_Task inputs_.
+---+
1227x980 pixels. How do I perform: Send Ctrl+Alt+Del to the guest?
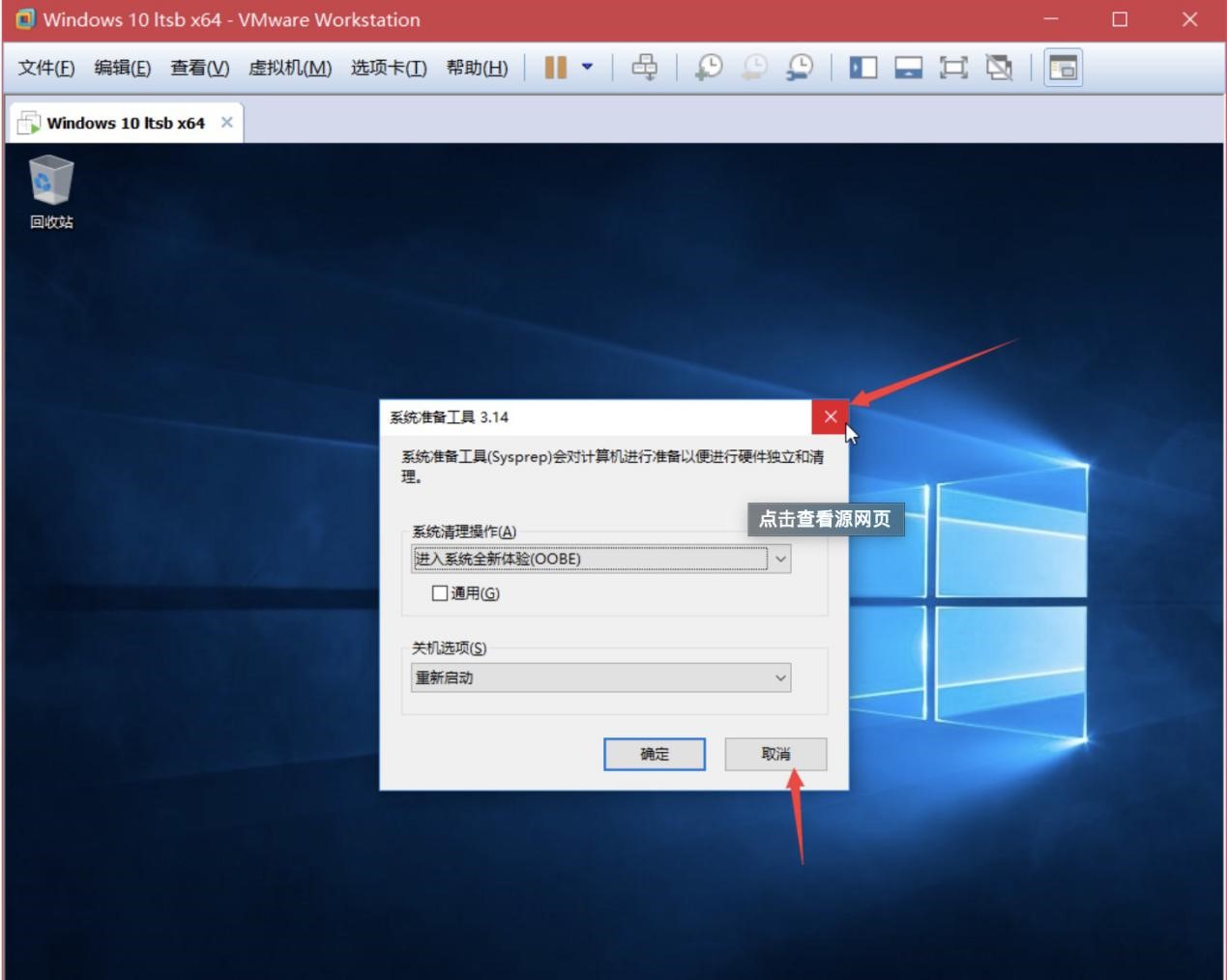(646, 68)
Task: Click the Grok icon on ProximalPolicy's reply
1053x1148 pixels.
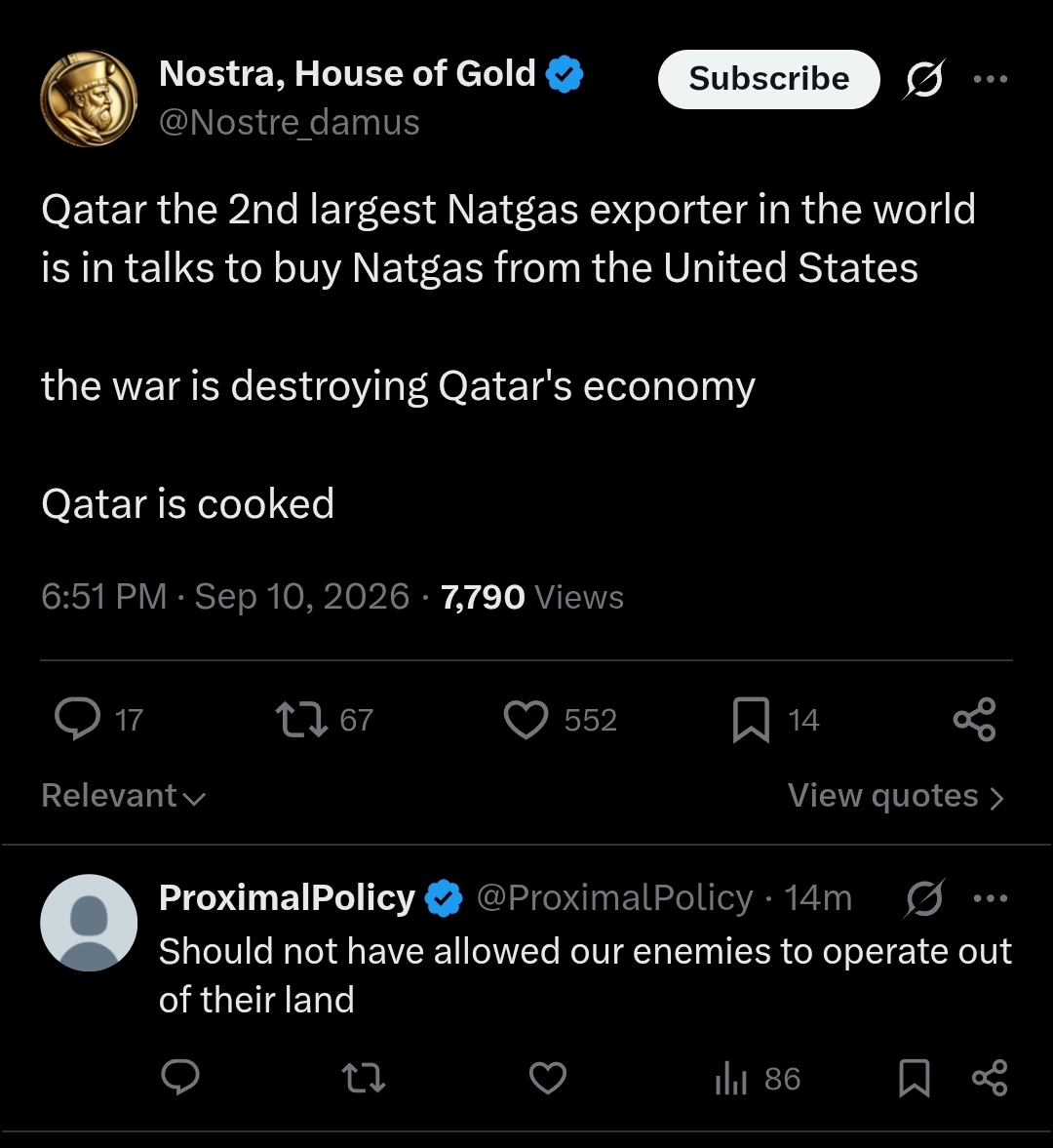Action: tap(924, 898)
+---+
_What you should do_.
Apart from the pictures, the whole listing should be reproduced exactly.

_Exercise response_.
1227x980 pixels. How do I perform: Send Ctrl+Alt+Del to the guest?
(646, 68)
Task: Click the Grok icon on ProximalPolicy's reply
1053x1148 pixels.
Action: tap(924, 898)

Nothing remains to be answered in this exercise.